_Stored entries:_
-------------------------
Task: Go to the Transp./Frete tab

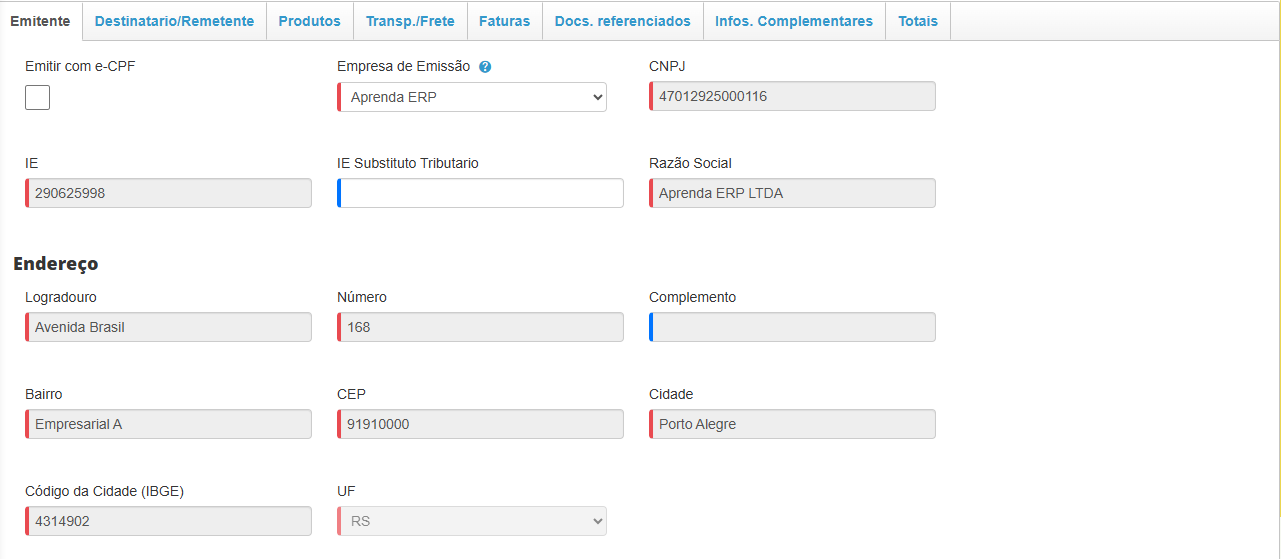Action: point(410,21)
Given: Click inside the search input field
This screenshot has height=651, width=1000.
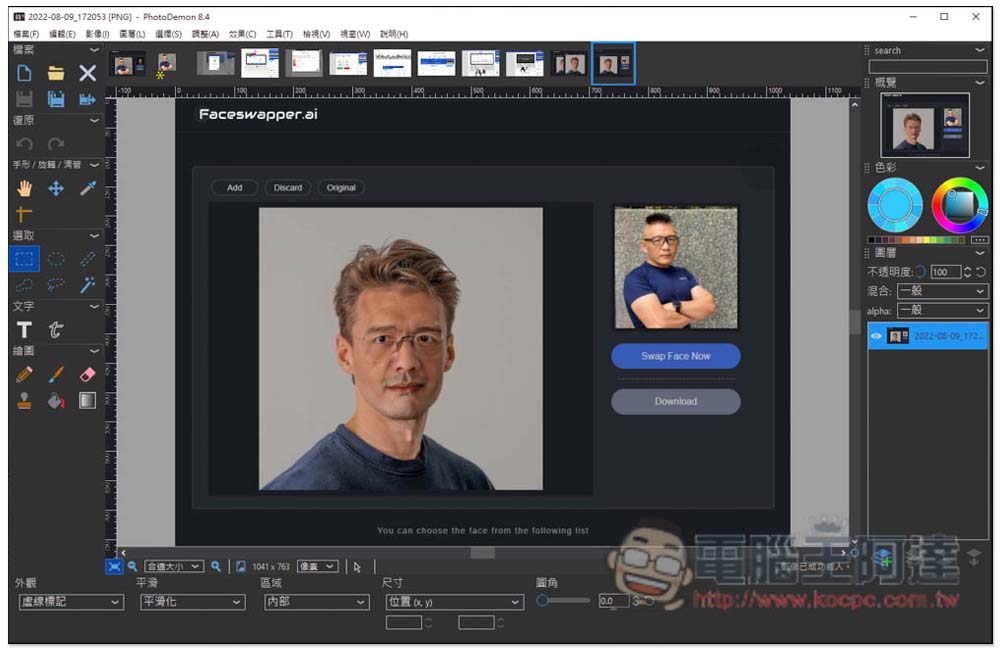Looking at the screenshot, I should (x=927, y=66).
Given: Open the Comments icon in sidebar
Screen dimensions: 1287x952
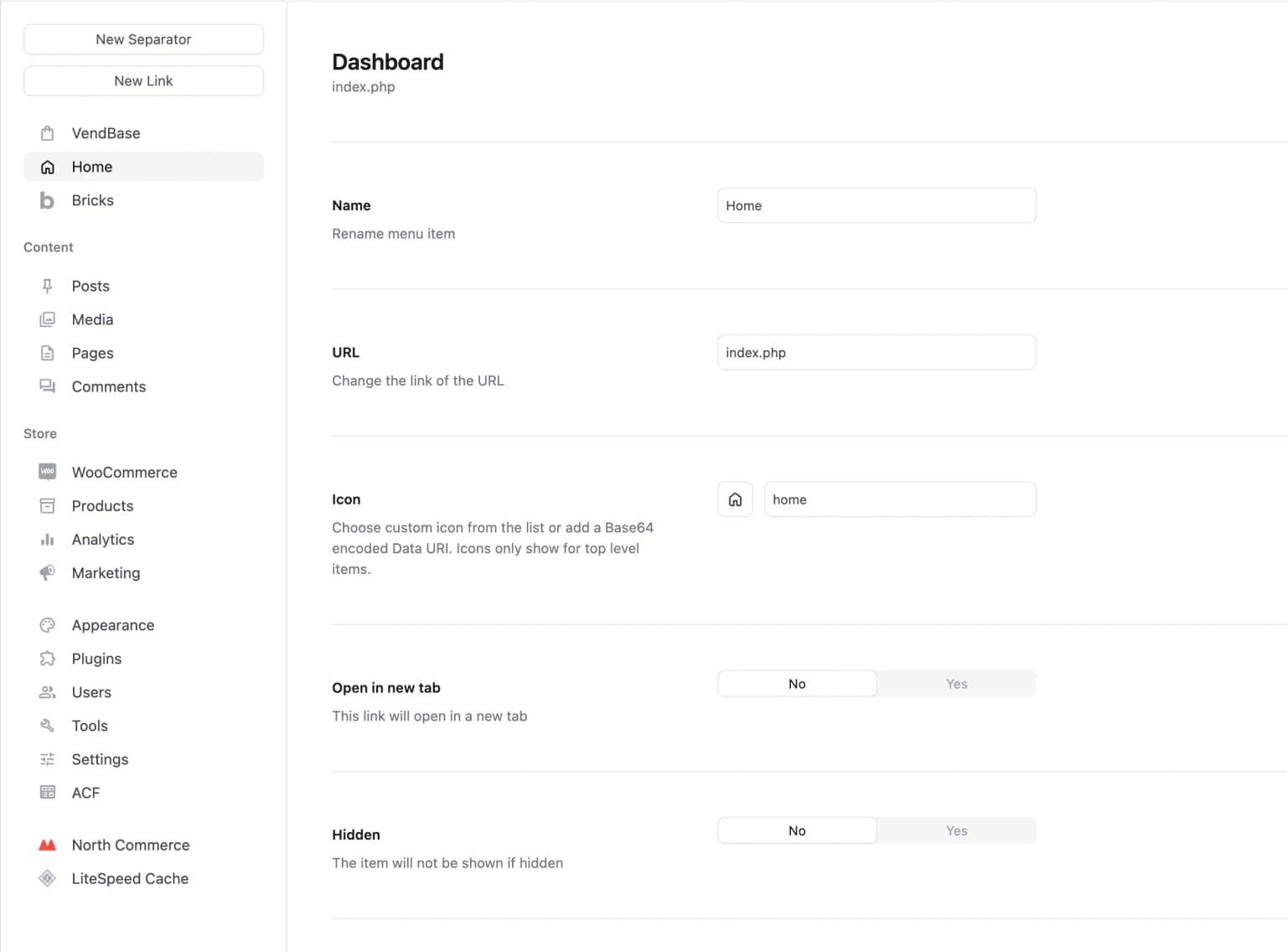Looking at the screenshot, I should click(47, 386).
-------------------------
_Problem requirements:_
Only lines holding the word "Given" are wanted, so copy each of them from the records above.

_Exercise answer:_
Given: Click inside the search input field
Given: Open the Comments icon in sidebar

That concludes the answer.